— BEGIN Given data —

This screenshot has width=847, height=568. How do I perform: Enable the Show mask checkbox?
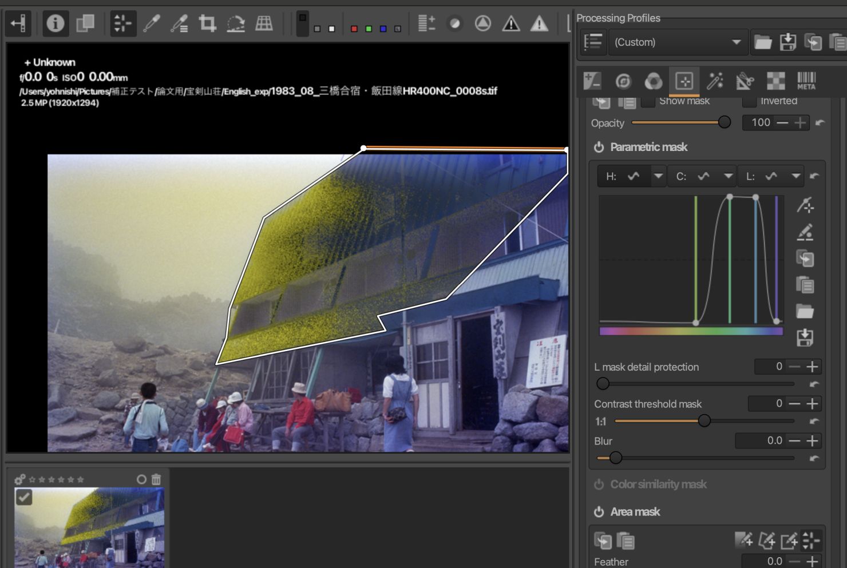tap(648, 101)
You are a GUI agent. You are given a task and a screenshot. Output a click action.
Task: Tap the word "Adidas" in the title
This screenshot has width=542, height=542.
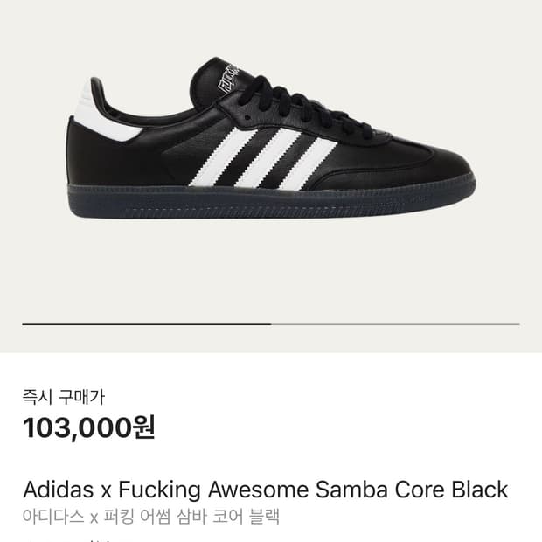tap(58, 490)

— END Given data —

# Directions for this task
Update all of the records above so that "screenshot" becomes "image" everywhere it appears, with every other word left as it is. Give the updated records without the pictures.

# Written solution
This image has width=847, height=568. How do I perform: Enable the Show mask checkbox?
tap(648, 101)
You are a GUI agent. You are given a task and a image. Output a click action.
Task: Tap the word "Adidas" in the title
This image has width=542, height=542.
tap(58, 490)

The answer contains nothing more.